- EXERCISE GOAL -
Look through the data below and output, unchanged, every line from the one holding "583x442 pixels." through the one holding "Given: Play the 04 Nov 2025 flight track", inclusive. Skip the pictures.

- EXCERPTED RECORDS -
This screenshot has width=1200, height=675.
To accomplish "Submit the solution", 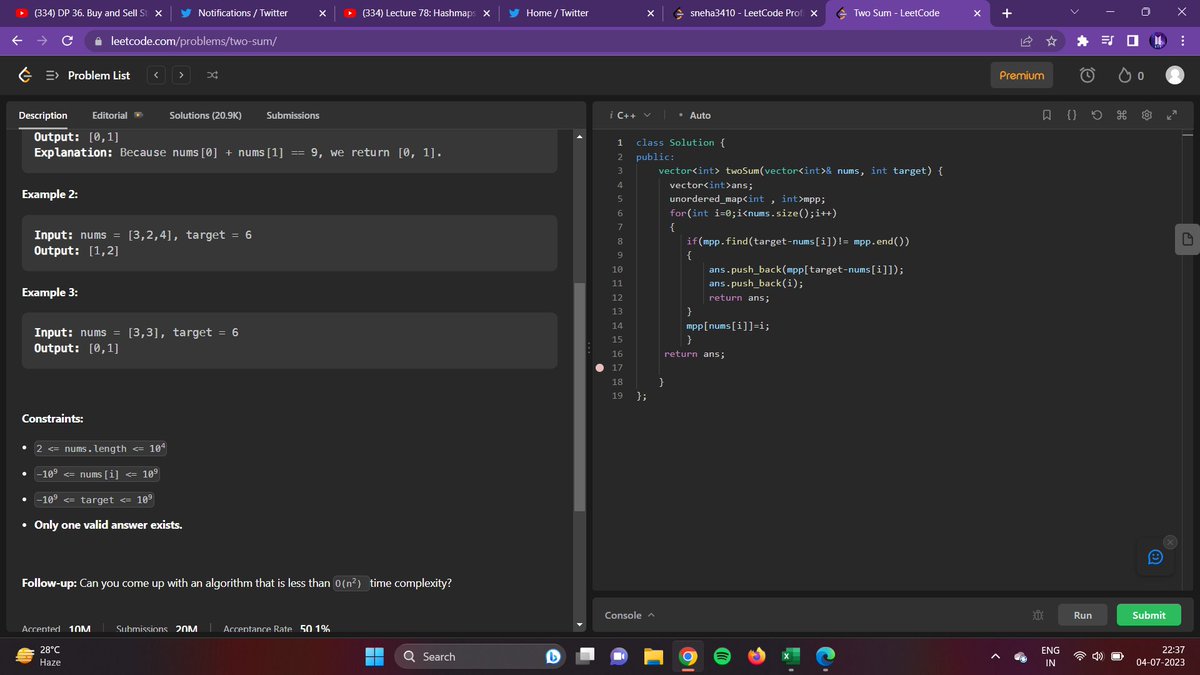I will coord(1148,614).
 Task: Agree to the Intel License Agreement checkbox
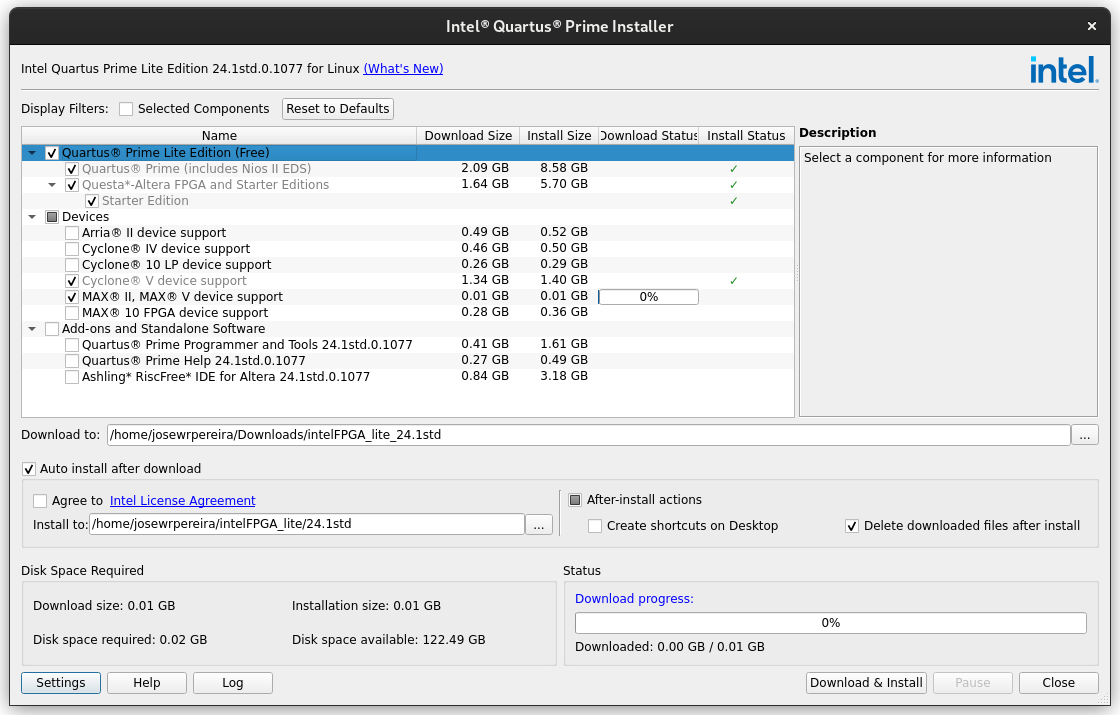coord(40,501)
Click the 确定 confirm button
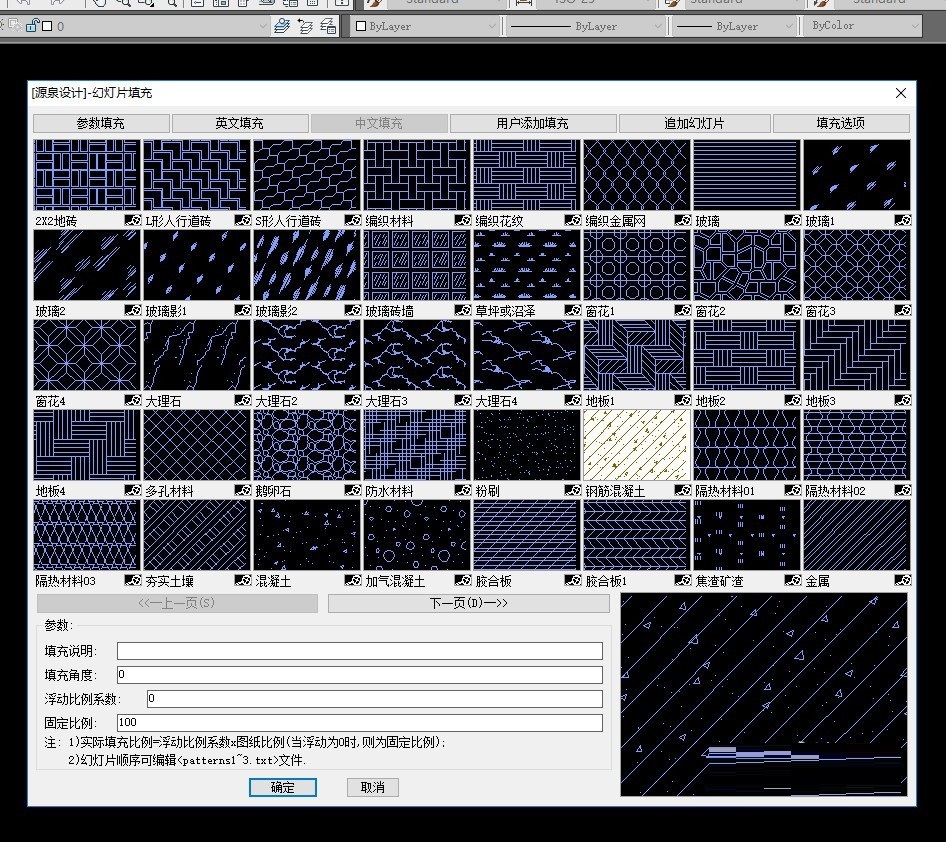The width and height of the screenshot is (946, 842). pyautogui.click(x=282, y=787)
--
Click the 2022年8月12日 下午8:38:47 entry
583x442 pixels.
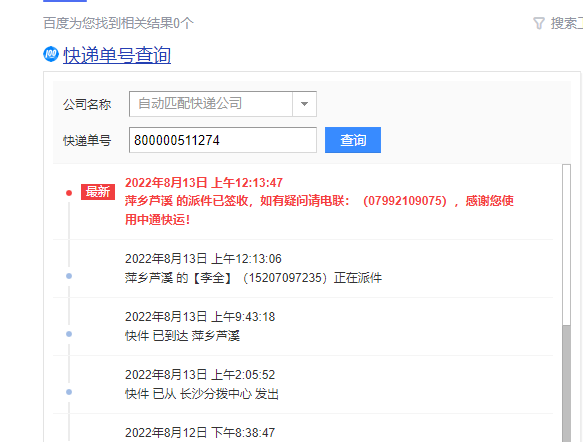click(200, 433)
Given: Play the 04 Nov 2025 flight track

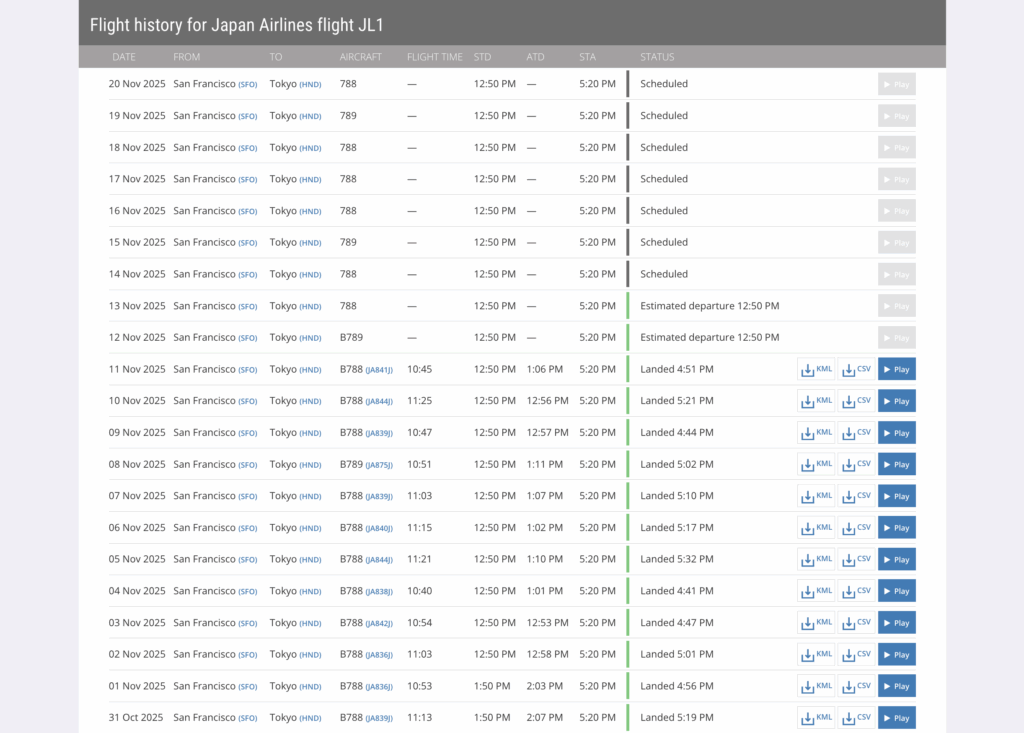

- WRITTEN RESPONSE -
583x442 pixels.
click(200, 433)
Given: Play the 04 Nov 2025 flight track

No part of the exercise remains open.